Mom's who use their spit to wash thier children's faces :~)
Beloved keeps moving the sugar bowl. It sits on top of the oven, and when he puts sugar in his coffee, he moves it over beside the coffee pot. And leaves it there, in the middle of the counter.
I don't take sugar in my coffee, but when I make him a cup, I always just lift the little lid, scoop out some sugar and replace the lid - all without ever moving the sugar bowl.

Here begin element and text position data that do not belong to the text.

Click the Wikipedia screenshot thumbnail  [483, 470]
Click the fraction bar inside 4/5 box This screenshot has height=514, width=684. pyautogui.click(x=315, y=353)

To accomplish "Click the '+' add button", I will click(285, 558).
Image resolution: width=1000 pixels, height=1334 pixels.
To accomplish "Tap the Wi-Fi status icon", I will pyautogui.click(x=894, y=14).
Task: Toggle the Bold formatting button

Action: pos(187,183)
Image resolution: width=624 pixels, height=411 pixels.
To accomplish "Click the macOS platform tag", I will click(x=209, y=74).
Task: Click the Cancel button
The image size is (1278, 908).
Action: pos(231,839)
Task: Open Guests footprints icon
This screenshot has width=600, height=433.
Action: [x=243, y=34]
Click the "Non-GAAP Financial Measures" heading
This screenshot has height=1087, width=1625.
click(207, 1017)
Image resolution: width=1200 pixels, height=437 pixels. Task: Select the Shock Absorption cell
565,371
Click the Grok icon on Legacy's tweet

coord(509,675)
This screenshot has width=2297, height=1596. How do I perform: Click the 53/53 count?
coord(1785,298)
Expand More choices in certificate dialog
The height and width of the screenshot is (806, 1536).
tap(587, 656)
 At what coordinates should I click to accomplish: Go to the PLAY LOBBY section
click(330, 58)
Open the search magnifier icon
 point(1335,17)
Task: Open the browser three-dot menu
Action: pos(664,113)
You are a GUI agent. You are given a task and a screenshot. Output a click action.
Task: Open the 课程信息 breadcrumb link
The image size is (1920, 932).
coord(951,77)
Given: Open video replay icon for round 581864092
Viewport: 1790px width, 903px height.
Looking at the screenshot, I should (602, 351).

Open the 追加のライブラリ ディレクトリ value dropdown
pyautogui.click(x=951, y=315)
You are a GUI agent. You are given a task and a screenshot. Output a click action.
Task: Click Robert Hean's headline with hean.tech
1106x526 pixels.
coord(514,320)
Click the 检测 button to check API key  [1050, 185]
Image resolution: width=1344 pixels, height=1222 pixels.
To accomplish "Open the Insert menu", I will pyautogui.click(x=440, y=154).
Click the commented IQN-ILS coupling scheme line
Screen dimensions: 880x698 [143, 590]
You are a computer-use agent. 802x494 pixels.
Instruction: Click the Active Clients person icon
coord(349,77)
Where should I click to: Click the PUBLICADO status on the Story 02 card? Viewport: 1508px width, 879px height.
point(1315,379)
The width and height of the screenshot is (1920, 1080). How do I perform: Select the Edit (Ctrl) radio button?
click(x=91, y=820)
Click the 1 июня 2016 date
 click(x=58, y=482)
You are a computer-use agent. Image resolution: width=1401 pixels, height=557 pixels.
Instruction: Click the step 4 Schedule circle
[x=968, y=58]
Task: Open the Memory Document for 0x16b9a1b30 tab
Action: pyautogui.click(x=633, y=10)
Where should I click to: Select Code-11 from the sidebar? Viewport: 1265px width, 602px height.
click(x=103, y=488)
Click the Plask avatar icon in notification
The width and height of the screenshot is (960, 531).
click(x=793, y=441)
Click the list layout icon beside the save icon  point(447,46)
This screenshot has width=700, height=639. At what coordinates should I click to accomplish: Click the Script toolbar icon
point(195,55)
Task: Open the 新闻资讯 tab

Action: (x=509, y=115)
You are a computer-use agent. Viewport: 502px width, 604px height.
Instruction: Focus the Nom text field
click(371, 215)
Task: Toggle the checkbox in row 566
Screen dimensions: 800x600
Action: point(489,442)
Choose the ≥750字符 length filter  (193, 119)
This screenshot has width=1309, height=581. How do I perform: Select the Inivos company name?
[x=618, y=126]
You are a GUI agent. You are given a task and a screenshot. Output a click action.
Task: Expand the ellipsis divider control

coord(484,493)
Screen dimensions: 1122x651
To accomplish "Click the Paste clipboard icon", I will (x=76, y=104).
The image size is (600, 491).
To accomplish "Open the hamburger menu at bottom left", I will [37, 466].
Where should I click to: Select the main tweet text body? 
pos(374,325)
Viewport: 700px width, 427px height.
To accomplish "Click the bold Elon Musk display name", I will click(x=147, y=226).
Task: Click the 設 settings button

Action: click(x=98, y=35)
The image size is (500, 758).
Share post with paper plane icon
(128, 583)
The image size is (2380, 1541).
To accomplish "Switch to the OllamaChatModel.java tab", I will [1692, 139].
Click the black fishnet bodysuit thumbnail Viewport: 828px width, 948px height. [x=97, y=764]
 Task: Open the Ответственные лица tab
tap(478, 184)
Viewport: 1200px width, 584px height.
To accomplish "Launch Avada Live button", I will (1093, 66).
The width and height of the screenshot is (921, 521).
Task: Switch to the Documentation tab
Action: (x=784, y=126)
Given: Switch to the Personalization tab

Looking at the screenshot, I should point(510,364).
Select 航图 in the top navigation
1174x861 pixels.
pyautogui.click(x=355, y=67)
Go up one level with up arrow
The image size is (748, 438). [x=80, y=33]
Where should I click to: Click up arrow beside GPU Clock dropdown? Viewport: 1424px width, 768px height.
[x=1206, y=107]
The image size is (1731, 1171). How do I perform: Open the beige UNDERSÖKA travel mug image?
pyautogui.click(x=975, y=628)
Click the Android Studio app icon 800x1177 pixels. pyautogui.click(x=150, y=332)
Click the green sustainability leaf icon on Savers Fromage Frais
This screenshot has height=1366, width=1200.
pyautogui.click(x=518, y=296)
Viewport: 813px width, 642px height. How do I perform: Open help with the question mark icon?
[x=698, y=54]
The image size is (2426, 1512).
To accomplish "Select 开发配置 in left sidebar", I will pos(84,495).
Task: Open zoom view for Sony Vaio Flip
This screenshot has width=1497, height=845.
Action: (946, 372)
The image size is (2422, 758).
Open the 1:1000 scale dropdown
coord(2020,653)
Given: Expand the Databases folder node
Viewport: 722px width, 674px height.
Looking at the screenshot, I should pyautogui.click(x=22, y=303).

I really wish he could learn my way. Or at least put the sugar bowl back after he moves it.
Also, people who stand and block the escalator. If you must stand, please keep to one side, or you will find yourself bowled over by a high-strung and perpetually late ball of anxiety barrelling for the bus.
P.S. Andrea - wet shower curtain! Yes!!! Me too!
the bed thing!! I am so the same on that one, I love the fresh coolness of my sheets when I first get in.
the huge pile of laundry beside hubby's side of bed, that sits there and grows then, one day he throws it in the laundry!!! (I know he can keep it clean he did it for four months while we were selling out house!!).
dishes in the sink. I only put up with it when the dishwasher is clean, otherwise it freaks me out! the dishwasher is right beside the sink!!!!! ARGH!